1. The method of manifold copying comprising the following steps:
A. preparing a multiplicity of thin record sheets to form on each sheet an image-receiving dielectric surface coating having a resistivity of at least 1012 ohms per square centimeter and a lower resistivity coated reverse surface having a resistivity in the range of 103 to 108 ohms per square centimeter at 50 percent relative humidity, limiting the dielectric surface coating to a coating weight of no more than 10 grams per square meter;
B. forming a manifold pack by stacking a plurality of said record sheets, sheet-on-sheet, with all of the dielectric surfaces facing in one direction so that each dielectric surface in the stack, except the outermost dielectric surface, is in direct contact with the lower resistivity reverse surface of the next adjacent sheet;
C. positioning the manifold pack on a support with the reverse surfaces facing toward the support and the dielectric surfaces facing outwardly from the support;
D. contacting the dielectric surface of the outermost sheet with pressure imaging means in accordance with a given pattern to be reproduced, whereby the dielectric surface of each sheet except the outermost sheet is contacted in pattern form by the lower resistivity surface of the overlying sheet, thereby forming a latent image of said pattern on each dielectric surface;
E. separating the sheets of the manifold pack, the dielectric surface of each sheet retaining a latent image of said pattern; and
F. developing the latent image on each sheet, without further charging or imaging, with a developer including marking means capable of deposition in response to said latent image.
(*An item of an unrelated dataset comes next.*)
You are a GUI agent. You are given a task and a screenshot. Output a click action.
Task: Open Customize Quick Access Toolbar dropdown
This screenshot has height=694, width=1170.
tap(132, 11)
2. The method of manifold copying, in accordance with claim 1, in which the record sheets are prepared by coating thin paper stock having a weight of about 25 grams per square meter with a continuous dielectric layer having a density of 1 to 10 grams per square meter.
3. The method of manifold copying, in accordance with claim 2, in which the dielectric layer is formed from a material selected from the group consisting of alkyd resins, epoxy resins, vinyl resins, and synthetic rubbers.
4. The method of manifold copying in accordance with claim 2, in which the preparation of each record sheet includes the step of coating the reverse side of the sheet with a continuous layer of vinylbenzyl trimethyl ammonium chloride.
5. The method of manifold copying in accordance with claim 2, in which the preparation of each record sheet includes the step of coating the reverse side of the sheet with a continuous layer of polyelectrolyte resin.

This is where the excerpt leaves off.